*** Data

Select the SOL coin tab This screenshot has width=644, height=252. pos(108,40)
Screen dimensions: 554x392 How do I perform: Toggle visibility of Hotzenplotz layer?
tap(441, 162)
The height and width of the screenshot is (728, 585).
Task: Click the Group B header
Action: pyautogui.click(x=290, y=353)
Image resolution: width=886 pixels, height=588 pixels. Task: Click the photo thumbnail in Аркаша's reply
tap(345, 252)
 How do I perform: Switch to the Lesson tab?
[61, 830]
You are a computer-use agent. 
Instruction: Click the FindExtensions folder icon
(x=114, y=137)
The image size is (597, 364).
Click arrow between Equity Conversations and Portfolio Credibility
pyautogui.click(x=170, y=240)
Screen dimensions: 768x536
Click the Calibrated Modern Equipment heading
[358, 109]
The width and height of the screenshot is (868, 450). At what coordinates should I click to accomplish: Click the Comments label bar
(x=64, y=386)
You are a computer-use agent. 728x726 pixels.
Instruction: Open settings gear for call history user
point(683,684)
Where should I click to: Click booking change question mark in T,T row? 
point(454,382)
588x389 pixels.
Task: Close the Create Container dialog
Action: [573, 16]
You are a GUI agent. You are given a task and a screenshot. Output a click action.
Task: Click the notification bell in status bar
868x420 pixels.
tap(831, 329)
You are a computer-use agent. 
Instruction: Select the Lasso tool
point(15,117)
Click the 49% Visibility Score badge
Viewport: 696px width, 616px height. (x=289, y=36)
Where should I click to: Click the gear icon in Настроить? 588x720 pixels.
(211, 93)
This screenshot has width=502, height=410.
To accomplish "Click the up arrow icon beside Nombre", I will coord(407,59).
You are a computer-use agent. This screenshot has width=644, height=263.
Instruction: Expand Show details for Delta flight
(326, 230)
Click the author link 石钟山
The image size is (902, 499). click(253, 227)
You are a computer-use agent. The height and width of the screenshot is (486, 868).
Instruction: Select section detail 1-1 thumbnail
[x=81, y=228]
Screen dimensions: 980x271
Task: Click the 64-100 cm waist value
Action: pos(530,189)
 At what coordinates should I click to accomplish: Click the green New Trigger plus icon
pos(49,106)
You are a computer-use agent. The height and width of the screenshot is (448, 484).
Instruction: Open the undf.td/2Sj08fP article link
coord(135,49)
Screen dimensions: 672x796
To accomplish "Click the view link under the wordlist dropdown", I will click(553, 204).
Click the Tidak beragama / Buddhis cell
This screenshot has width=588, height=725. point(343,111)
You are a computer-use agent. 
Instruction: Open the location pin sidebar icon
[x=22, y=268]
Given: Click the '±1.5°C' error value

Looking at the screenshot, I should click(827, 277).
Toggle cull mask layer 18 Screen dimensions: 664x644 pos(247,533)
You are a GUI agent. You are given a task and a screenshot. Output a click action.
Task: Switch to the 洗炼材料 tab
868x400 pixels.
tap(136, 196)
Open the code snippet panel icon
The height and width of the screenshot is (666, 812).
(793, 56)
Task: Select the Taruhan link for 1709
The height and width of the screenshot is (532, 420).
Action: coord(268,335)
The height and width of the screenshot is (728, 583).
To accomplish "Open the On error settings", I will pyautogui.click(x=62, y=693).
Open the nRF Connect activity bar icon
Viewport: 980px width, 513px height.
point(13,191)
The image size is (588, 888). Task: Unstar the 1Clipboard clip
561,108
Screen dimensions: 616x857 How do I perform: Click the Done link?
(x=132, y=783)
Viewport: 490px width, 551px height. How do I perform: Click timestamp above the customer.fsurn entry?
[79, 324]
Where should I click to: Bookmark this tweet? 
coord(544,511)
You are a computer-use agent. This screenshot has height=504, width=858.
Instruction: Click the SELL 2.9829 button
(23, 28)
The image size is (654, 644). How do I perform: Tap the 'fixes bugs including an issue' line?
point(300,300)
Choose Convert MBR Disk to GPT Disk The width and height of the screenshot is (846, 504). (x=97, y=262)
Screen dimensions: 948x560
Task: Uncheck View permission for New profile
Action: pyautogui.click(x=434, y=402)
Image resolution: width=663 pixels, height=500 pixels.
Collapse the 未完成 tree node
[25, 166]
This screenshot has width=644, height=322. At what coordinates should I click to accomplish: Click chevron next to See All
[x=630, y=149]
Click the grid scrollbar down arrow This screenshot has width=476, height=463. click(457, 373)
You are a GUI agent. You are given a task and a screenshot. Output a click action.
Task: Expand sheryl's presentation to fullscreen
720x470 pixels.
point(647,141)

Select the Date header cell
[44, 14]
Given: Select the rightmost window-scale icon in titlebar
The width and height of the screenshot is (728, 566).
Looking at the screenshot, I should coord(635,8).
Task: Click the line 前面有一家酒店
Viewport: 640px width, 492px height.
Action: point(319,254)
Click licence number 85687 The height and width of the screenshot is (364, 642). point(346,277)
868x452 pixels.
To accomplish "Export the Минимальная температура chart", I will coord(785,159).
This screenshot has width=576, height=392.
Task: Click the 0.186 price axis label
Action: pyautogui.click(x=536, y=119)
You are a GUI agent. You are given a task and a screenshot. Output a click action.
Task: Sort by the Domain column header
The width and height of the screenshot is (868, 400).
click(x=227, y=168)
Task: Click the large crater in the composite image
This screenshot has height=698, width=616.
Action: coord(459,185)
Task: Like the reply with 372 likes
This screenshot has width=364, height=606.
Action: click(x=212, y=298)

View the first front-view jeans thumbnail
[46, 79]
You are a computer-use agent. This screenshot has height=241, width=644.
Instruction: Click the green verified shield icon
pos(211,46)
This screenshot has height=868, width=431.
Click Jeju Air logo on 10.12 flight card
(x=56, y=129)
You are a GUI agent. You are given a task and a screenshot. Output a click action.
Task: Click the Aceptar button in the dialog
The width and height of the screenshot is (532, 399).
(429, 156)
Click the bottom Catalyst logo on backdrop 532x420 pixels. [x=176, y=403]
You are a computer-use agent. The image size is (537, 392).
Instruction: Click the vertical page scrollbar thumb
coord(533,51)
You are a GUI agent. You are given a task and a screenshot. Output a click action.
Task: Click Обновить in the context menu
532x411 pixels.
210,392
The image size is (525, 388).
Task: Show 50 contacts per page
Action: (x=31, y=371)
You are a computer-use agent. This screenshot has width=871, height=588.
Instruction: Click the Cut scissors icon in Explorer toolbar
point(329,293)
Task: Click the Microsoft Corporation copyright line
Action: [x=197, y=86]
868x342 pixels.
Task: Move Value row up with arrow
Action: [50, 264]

******

▶ _Problem requirements_
Each line shown above needs to be transcribed exactly.

▶ _Exercise output_
Select the SOL coin tab This screenshot has width=644, height=252. pos(108,40)
Screen dimensions: 554x392 How do I perform: Toggle visibility of Hotzenplotz layer?
tap(441, 162)
The height and width of the screenshot is (728, 585).
Task: Click the Group B header
Action: pyautogui.click(x=290, y=353)
Image resolution: width=886 pixels, height=588 pixels. Task: Click the photo thumbnail in Аркаша's reply
tap(345, 252)
 How do I perform: Switch to the Lesson tab?
[61, 830]
You are a computer-use agent. 
Instruction: Click the FindExtensions folder icon
(x=114, y=137)
The image size is (597, 364).
Click arrow between Equity Conversations and Portfolio Credibility
pyautogui.click(x=170, y=240)
Screen dimensions: 768x536
Click the Calibrated Modern Equipment heading
[358, 109]
The width and height of the screenshot is (868, 450). At what coordinates should I click to accomplish: Click the Comments label bar
(x=64, y=386)
You are a computer-use agent. 728x726 pixels.
Instruction: Open settings gear for call history user
point(683,684)
Where should I click to: Click booking change question mark in T,T row? 
point(454,382)
588x389 pixels.
Task: Close the Create Container dialog
Action: [573, 16]
You are a GUI agent. You are given a task and a screenshot. Output a click action.
Task: Click the notification bell in status bar
868x420 pixels.
tap(831, 329)
You are a computer-use agent. 
Instruction: Select the Lasso tool
point(15,117)
Click the 49% Visibility Score badge
Viewport: 696px width, 616px height. (x=289, y=36)
Where should I click to: Click the gear icon in Настроить? 588x720 pixels.
(211, 93)
This screenshot has width=502, height=410.
To accomplish "Click the up arrow icon beside Nombre", I will coord(407,59).
You are a computer-use agent. This screenshot has width=644, height=263.
Instruction: Expand Show details for Delta flight
(326, 230)
Click the author link 石钟山
The image size is (902, 499). click(253, 227)
You are a computer-use agent. The height and width of the screenshot is (486, 868).
Instruction: Select section detail 1-1 thumbnail
[x=81, y=228]
Screen dimensions: 980x271
Task: Click the 64-100 cm waist value
Action: pos(530,189)
 At what coordinates should I click to accomplish: Click the green New Trigger plus icon
pos(49,106)
You are a computer-use agent. The height and width of the screenshot is (448, 484).
Instruction: Open the undf.td/2Sj08fP article link
coord(135,49)
Screen dimensions: 672x796
To accomplish "Click the view link under the wordlist dropdown", I will click(553, 204).
Click the Tidak beragama / Buddhis cell
This screenshot has width=588, height=725. point(343,111)
You are a computer-use agent. 
Instruction: Open the location pin sidebar icon
[x=22, y=268]
Given: Click the '±1.5°C' error value

Looking at the screenshot, I should click(827, 277).
Toggle cull mask layer 18 Screen dimensions: 664x644 pos(247,533)
You are a GUI agent. You are given a task and a screenshot. Output a click action.
Task: Switch to the 洗炼材料 tab
868x400 pixels.
tap(136, 196)
Open the code snippet panel icon
The height and width of the screenshot is (666, 812).
(793, 56)
Task: Select the Taruhan link for 1709
The height and width of the screenshot is (532, 420).
Action: coord(268,335)
The height and width of the screenshot is (728, 583).
To accomplish "Open the On error settings", I will pyautogui.click(x=62, y=693).
Open the nRF Connect activity bar icon
Viewport: 980px width, 513px height.
point(13,191)
The image size is (588, 888). Task: Unstar the 1Clipboard clip
561,108
Screen dimensions: 616x857 How do I perform: Click the Done link?
(x=132, y=783)
Viewport: 490px width, 551px height. How do I perform: Click timestamp above the customer.fsurn entry?
[79, 324]
Where should I click to: Bookmark this tweet? 
coord(544,511)
You are a computer-use agent. This screenshot has height=504, width=858.
Instruction: Click the SELL 2.9829 button
(23, 28)
The image size is (654, 644). How do I perform: Tap the 'fixes bugs including an issue' line?
point(300,300)
Choose Convert MBR Disk to GPT Disk The width and height of the screenshot is (846, 504). (x=97, y=262)
Screen dimensions: 948x560
Task: Uncheck View permission for New profile
Action: pyautogui.click(x=434, y=402)
Image resolution: width=663 pixels, height=500 pixels.
Collapse the 未完成 tree node
[25, 166]
This screenshot has width=644, height=322. At what coordinates should I click to accomplish: Click chevron next to See All
[x=630, y=149]
Click the grid scrollbar down arrow This screenshot has width=476, height=463. click(457, 373)
You are a GUI agent. You are given a task and a screenshot. Output a click action.
Task: Expand sheryl's presentation to fullscreen
720x470 pixels.
point(647,141)

Select the Date header cell
[44, 14]
Given: Select the rightmost window-scale icon in titlebar
The width and height of the screenshot is (728, 566).
Looking at the screenshot, I should coord(635,8).
Task: Click the line 前面有一家酒店
Viewport: 640px width, 492px height.
Action: point(319,254)
Click licence number 85687 The height and width of the screenshot is (364, 642). point(346,277)
868x452 pixels.
To accomplish "Export the Минимальная температура chart", I will coord(785,159).
This screenshot has width=576, height=392.
Task: Click the 0.186 price axis label
Action: pyautogui.click(x=536, y=119)
You are a GUI agent. You are given a task and a screenshot. Output a click action.
Task: Sort by the Domain column header
The width and height of the screenshot is (868, 400).
click(x=227, y=168)
Task: Click the large crater in the composite image
This screenshot has height=698, width=616.
Action: coord(459,185)
Task: Like the reply with 372 likes
This screenshot has width=364, height=606.
Action: click(x=212, y=298)

View the first front-view jeans thumbnail
[46, 79]
You are a computer-use agent. This screenshot has height=241, width=644.
Instruction: Click the green verified shield icon
pos(211,46)
This screenshot has height=868, width=431.
Click Jeju Air logo on 10.12 flight card
(x=56, y=129)
You are a GUI agent. You are given a task and a screenshot. Output a click action.
Task: Click the Aceptar button in the dialog
The width and height of the screenshot is (532, 399).
(429, 156)
Click the bottom Catalyst logo on backdrop 532x420 pixels. [x=176, y=403]
You are a computer-use agent. The image size is (537, 392).
Instruction: Click the vertical page scrollbar thumb
coord(533,51)
You are a GUI agent. You are given a task and a screenshot. Output a click action.
Task: Click Обновить in the context menu
532x411 pixels.
210,392
The image size is (525, 388).
Task: Show 50 contacts per page
Action: (x=31, y=371)
You are a computer-use agent. This screenshot has width=871, height=588.
Instruction: Click the Cut scissors icon in Explorer toolbar
point(329,293)
Task: Click the Microsoft Corporation copyright line
Action: [x=197, y=86]
868x342 pixels.
Task: Move Value row up with arrow
Action: [50, 264]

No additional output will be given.